The importance of humour and wit

Why writers should embrace humour

A submissions editor for a literary journal recently revealed on Reddit a list of submissions that editors get sick of reading, as well as things they want to see in submissions. One of these was humour:

Humour/wit: there is almost a complete lack of humour in many (most) subs, because writers think that weighty prose = good literature and pile it on like Giles Corey’s jailers. I’m not saying every sub has to have jokes or even moments of levity. Even deadly serious pieces of good writing can make a reader laugh by using a sharp wit rather than direct humour

Many less experienced writers feel that to write something of literary ‘worth’ or merit, they need to be serious. But this isn’t the case. Being serious all the time does not give your work any more authority or weight.

Consider these literary classics, which often make it onto ‘Best Ever’ or ‘World’s Favourite’ lists:

  • ‘Pride & Prejudice’ by Jane Austen
  • ‘Great Expectations’ by Charles Dickens
  • ‘Brideshead Revisited’ by Evelyn Waugh
  • ‘Macbeth’ by William Shakespeare

None of these would ever be described as ‘comic novels’ or filed into the humour section. But they all contain distinctly humorous and comical elements. How?

Ways to include humour

Character: a character may be presented as absurd. Consider Mrs Bennet in ‘Pride & Prejudice’. She is excruciating and pathetic but also funny. When she exposes herself, the reader cringes and winces for her daughters, but also laughs. Or consider pompous Uncle Pumblechook in ‘Great Expectations’ (Dickens’ character names are frequently deliberately absurd).

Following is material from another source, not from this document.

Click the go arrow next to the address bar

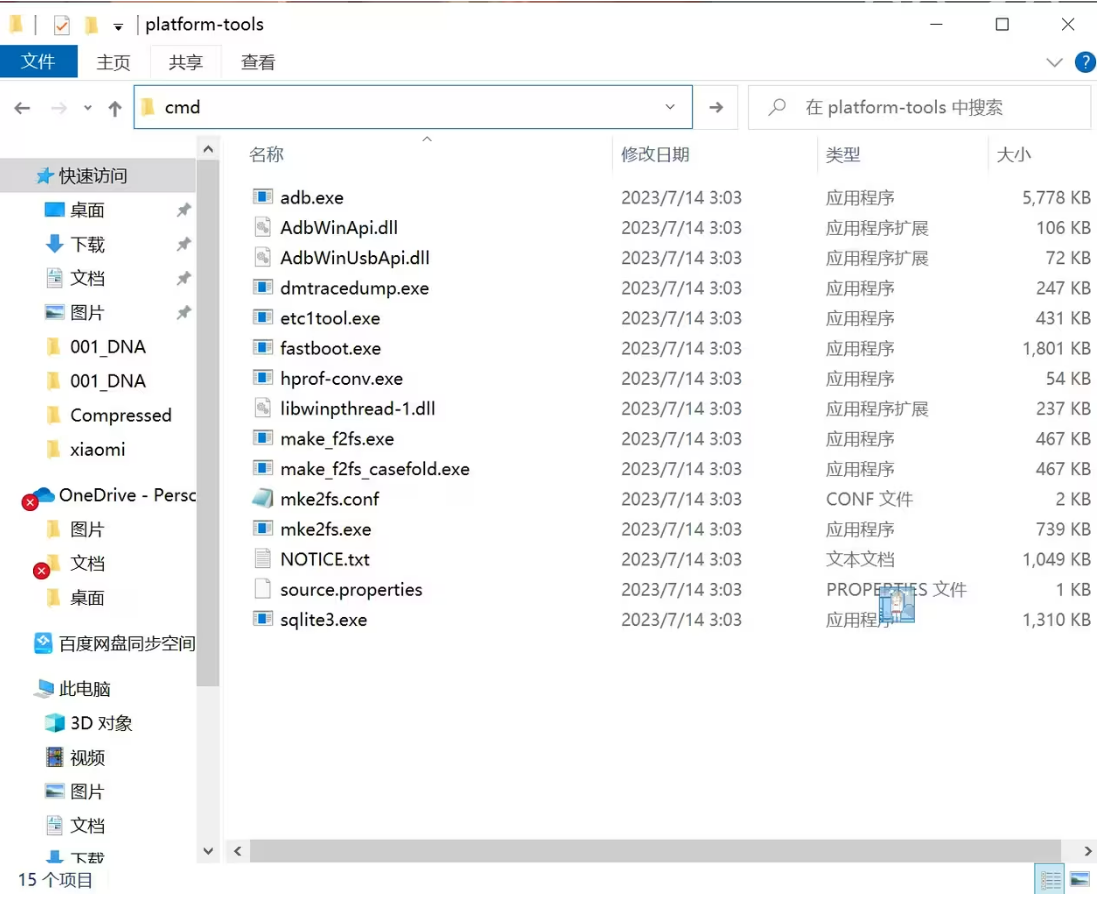[718, 107]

Situation: a clash of context, or conflict between characters can often be extremely funny.  In ‘Brideshead Revisited’, when Charles’ friend comes to dinner, Charles’ eccentric father plays a little game of pretending the friend is American. In ‘Macbeth’, there’s a humorous scene with a drunken porter making lewd jokes. The levity of this serves to emphasise the drama and darkness of the scenes that surround it.

Sarcasm: sarcasm is supposedly the ‘lowest form of wit’ but it’s still wit, and many readers enjoy it. You can use it in the narrative voice or through a character’s words and actions.

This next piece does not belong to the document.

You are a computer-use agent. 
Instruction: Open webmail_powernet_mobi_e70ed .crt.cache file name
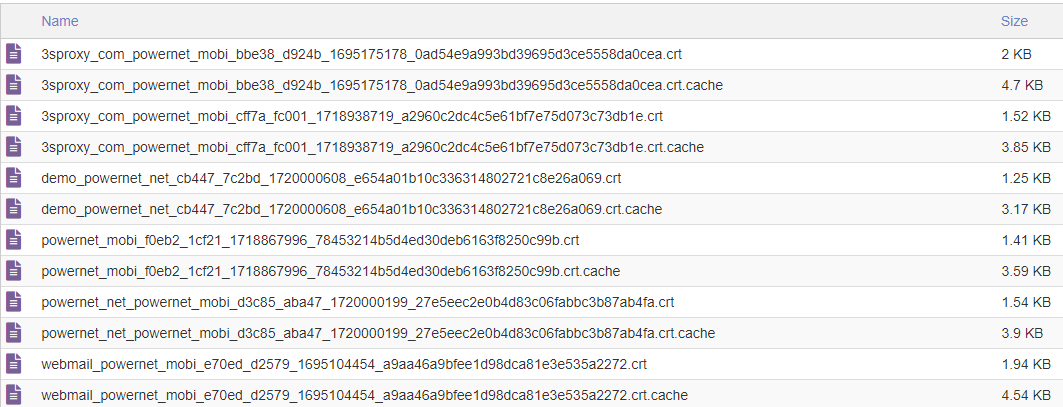(x=365, y=395)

Humour helps you emotionally connect with a reader. It’s one more button you can press. Consider the power of satire: a cartoon or parody or lampooning poem can be much more influential in arousing anger or outrage than a straight, earnest rant.

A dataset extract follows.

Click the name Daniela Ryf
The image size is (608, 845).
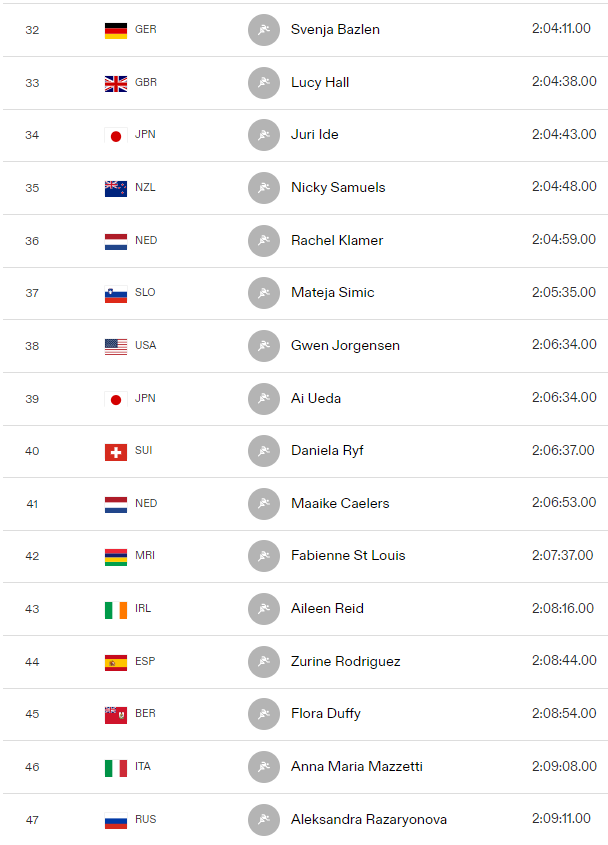(327, 451)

Lightening the mood before landing a huge, heavy shock on the reader can also make that surprise far more of an emotional gut-punch.

It’s also a way to make a character likeable, even if they’re otherwise villainous. I once saw a production of ‘Othello’ where Iago was portrayed with so much wit that he became more sympathetic than Othello. You wanted him to come out on top, because he was smart and funny. This is a great way to really mess with a reader’s head and create far more depth and complexity in your characters. Consider how sarcastic and witty many Disney villains are, and all their evil cackles of laughter.

So think about where you could add humour to your own work. Even in the middle of tragedy there is often absurdity, and it only serves to heighten the tragedy.